What's on the Front Page
Springfield's government is in a quiet scramble over who stays and who goes. Governor Fuller just reappointed two controversial department heads—Henry F. Long (corporations and taxation) and Sanford Bates (corrections)—after keeping them in limbo while he was vacationing in Europe. The real intrigue: did President Coolidge's allies Frank W. Stearns and Thomas W. White pressure Fuller behind the scenes? The paper insists no, but the optics are messy. Meanwhile, five other officials are still waiting to hear their fates, including Director Adams of fish and game, with whom Fuller has openly disagreed. The message is clear: in 1927 Massachusetts, you can keep your job even if the governor disagrees with you—but only if you're doing your work well. Across the region, mayors are beating the drum for economy and "pay-as-you-go" budgets, with Westfield's Mayor Putnam taking a particularly hard line on law enforcement, warning police that charges will be preferred if they don't stop the city from being "wide-open."
Why It Matters
January 1927 captures America at a crossroads between old and new. The automobile is remaking daily life—but so is regulation. Massachusetts just enacted compulsory automobile liability insurance, and the paper worries whether it'll keep cars off the road. Prohibition is officially six years old and transparently failing; the editorial about wood alcohol poisoning reflects a public health crisis born from illegal liquor. Meanwhile, city governments are wrestling with how to modernize (biennial elections, zoning laws, gasoline taxes for roads) while staying fiscally conservative. This is the Coolidge era's obsession with "business-like" government and retrenchment, even as new technologies and regulatory regimes fundamentally reshape American life.
Hidden Gems
- Carbon monoxide poisoning is such a problem in Springfield that the paper urges the Automobile Club to plaster warning posters everywhere—'there is abundant evidence locally that a good many people do not read the newspapers.' The invisible killer was a hidden cost of the auto boom; garage owners worked in toxic conditions so regularly they may have developed immunity.
- Springfield just went through an entire year 'not issuing a single bond of any sort'—described as 'unusual in its history.' This was radical fiscal conservatism; the city's entire capital strategy had shifted to pay-as-you-go, no debt.
- The paper notes that Springfield's schools have the highest per-pupil costs of practically any American city—yet Mayor Parker criticizes them for not cooperating in economy efforts. Education spending was already a lightning rod.
- Two bus companies (one owned by the Boston & Maine Railroad subsidiary) are fighting for licenses to operate between Worcester and Lowell. The editorial notes that 'in the end the railroad bus lines seem likely to absorb their weaker competitors'—and cites a recent bankruptcy after a November 7 accident where an insurance company canceled bonds.
- Registration at the local auto registry office is down 'several thousand machines' from last year, partly because owners are delaying to avoid the Christmas expense combined with new insurance costs.
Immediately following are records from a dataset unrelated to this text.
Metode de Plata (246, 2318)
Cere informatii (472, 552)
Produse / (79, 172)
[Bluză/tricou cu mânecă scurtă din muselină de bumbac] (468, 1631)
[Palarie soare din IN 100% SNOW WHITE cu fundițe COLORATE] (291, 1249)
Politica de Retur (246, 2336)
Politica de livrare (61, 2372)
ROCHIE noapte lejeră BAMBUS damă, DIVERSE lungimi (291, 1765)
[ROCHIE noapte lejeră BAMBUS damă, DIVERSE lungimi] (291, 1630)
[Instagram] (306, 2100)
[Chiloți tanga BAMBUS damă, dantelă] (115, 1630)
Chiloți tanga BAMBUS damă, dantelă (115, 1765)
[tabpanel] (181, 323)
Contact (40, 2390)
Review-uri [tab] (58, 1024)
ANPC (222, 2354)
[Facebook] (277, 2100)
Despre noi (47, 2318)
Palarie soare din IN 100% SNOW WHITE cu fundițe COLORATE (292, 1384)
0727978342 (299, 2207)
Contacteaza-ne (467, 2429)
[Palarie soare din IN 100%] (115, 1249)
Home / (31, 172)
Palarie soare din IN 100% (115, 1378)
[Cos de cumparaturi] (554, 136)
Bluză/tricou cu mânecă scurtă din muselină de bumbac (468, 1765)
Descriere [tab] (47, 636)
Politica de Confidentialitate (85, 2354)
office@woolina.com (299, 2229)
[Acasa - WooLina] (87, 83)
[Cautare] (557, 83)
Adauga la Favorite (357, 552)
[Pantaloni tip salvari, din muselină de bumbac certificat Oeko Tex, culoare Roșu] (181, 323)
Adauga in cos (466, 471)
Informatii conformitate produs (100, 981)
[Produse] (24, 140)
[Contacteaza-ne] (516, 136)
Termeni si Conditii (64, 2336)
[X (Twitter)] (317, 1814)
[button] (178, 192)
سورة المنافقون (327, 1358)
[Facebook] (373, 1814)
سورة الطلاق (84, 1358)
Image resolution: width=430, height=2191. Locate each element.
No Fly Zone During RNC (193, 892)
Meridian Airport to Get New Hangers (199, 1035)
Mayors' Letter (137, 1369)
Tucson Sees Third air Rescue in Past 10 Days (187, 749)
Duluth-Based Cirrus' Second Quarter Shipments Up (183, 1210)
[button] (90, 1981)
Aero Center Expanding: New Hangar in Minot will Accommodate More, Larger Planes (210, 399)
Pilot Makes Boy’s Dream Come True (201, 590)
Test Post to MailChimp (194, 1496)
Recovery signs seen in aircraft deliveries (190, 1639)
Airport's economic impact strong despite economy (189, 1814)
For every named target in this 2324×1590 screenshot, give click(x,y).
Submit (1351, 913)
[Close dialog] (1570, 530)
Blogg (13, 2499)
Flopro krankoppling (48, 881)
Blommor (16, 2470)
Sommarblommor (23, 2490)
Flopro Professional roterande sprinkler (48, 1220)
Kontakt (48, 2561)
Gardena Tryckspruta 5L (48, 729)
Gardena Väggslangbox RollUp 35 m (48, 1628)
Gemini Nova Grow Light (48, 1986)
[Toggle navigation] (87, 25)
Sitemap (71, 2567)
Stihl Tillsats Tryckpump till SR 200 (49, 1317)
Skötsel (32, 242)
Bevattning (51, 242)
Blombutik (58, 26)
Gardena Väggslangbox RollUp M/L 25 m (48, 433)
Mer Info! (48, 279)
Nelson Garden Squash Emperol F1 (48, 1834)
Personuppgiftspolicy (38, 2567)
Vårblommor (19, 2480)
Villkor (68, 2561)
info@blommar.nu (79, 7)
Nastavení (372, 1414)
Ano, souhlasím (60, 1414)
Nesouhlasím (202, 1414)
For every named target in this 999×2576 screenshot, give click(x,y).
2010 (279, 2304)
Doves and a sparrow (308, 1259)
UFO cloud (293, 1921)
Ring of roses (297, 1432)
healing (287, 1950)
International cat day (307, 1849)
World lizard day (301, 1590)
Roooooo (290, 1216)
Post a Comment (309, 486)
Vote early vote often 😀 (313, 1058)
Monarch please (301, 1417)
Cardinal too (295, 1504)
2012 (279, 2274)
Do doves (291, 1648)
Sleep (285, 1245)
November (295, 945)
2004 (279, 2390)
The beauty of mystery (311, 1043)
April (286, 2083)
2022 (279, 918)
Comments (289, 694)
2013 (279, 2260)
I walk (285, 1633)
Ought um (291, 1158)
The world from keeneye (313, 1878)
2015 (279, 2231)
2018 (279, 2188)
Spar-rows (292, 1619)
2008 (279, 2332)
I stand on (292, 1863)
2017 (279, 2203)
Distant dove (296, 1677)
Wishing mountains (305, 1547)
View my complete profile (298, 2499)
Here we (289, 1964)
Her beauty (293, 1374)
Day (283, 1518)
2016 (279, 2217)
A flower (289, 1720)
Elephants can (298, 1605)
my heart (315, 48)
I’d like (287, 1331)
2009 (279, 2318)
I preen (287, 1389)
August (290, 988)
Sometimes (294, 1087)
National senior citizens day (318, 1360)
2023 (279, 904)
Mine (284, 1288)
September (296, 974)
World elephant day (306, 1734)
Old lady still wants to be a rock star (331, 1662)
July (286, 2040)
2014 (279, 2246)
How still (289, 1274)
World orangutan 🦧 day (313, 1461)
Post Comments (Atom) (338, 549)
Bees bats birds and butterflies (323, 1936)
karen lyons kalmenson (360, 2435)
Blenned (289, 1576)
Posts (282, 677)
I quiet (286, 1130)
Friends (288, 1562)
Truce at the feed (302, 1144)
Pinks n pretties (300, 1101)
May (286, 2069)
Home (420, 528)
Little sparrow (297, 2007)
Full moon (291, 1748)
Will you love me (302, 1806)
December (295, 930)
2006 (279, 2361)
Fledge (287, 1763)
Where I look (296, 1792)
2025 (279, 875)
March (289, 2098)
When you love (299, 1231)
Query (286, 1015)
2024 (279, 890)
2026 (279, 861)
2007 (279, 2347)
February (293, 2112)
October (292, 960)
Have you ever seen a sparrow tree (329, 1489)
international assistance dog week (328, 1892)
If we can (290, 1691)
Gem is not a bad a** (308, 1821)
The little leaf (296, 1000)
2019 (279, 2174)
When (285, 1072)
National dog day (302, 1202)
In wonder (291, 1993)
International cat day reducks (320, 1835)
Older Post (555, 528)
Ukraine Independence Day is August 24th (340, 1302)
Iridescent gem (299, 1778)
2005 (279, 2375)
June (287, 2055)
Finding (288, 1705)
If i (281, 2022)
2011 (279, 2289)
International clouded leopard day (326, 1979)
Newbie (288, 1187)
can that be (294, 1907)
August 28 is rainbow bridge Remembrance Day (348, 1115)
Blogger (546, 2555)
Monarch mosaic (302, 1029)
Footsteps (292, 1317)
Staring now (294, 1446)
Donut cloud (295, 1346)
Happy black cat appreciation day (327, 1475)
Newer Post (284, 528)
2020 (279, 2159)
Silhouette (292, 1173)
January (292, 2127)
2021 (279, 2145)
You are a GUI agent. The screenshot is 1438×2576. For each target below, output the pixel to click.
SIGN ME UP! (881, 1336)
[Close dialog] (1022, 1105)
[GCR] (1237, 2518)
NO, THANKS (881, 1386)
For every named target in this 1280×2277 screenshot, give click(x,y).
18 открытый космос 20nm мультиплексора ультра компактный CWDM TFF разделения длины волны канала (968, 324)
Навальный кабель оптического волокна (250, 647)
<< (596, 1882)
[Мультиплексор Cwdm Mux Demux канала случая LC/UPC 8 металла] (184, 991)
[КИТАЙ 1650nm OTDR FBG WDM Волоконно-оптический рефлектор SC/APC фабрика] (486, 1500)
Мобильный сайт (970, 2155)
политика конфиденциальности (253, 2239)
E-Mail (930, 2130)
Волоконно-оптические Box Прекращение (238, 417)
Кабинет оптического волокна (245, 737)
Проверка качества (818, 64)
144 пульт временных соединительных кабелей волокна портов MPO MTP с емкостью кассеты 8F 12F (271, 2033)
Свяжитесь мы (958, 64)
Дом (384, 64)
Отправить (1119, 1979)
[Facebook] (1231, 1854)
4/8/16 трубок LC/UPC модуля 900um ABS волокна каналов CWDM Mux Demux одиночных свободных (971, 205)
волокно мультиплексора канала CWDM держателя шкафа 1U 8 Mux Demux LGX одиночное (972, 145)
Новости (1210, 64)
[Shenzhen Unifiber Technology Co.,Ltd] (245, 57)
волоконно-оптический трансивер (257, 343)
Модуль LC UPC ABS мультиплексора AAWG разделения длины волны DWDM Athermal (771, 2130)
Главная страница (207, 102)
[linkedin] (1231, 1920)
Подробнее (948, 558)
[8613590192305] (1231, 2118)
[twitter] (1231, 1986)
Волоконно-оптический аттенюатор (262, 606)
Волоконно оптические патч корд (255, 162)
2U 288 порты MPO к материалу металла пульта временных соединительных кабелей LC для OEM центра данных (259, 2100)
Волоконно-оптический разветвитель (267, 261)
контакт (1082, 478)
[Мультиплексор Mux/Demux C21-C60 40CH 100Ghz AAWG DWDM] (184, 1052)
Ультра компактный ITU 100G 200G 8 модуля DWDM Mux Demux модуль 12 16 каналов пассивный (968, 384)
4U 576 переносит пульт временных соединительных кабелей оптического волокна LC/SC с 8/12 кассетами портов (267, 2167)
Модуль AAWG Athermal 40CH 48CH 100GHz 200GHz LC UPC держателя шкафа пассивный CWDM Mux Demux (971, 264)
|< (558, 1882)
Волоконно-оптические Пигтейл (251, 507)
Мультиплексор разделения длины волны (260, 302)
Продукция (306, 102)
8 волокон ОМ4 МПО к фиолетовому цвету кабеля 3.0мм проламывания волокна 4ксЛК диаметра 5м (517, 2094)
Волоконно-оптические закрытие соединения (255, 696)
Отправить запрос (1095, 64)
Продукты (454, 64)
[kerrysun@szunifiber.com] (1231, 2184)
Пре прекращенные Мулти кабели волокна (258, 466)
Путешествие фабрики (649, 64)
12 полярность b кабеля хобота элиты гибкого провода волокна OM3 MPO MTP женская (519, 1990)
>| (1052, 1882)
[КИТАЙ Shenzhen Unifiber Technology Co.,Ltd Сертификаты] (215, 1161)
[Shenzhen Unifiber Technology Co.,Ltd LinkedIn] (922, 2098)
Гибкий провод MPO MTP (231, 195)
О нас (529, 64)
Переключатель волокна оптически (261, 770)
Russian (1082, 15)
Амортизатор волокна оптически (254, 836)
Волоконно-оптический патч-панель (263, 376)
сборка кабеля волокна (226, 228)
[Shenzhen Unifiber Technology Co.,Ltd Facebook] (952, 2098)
Winter driving conditions make the calculus worse.
Fun Facts
- The paper mentions Henry F. Long was criticized for being 'too zealous' in his role—yet the governor kept him anyway. Long would become a fixture of Massachusetts politics; he was later instrumental in reorganizing the state's fiscal systems during the Depression, proving that zealousness at the right moment could define a career.
- Governor Fuller just returned from Europe; transatlantic travel for state business was still rare and noteworthy in 1927. The voyage alone would have taken a week each way.
- The paper cites 47 progressive Massachusetts communities that have already adopted zoning ordinances. Zoning itself was brand-new—the first comprehensive zoning law in America (New York City) had passed just in 1916, only 11 years earlier. Springfield was wrestling with radical new land-use controls.
- Sanford Bates, the reappointed Commissioner of Corrections, would go on to become one of the most famous prison reformers in American history, eventually leading the federal prison system and pioneering rehabilitation-focused approaches that still influence penology today.
- The mention of the Providence-Worcester Coach line being absorbed by the New Haven Railroad's bus subsidiary after an accident foreshadows the Great Depression's consolidation wave—small independent operators couldn't survive liability crises, and railroads swallowed them whole.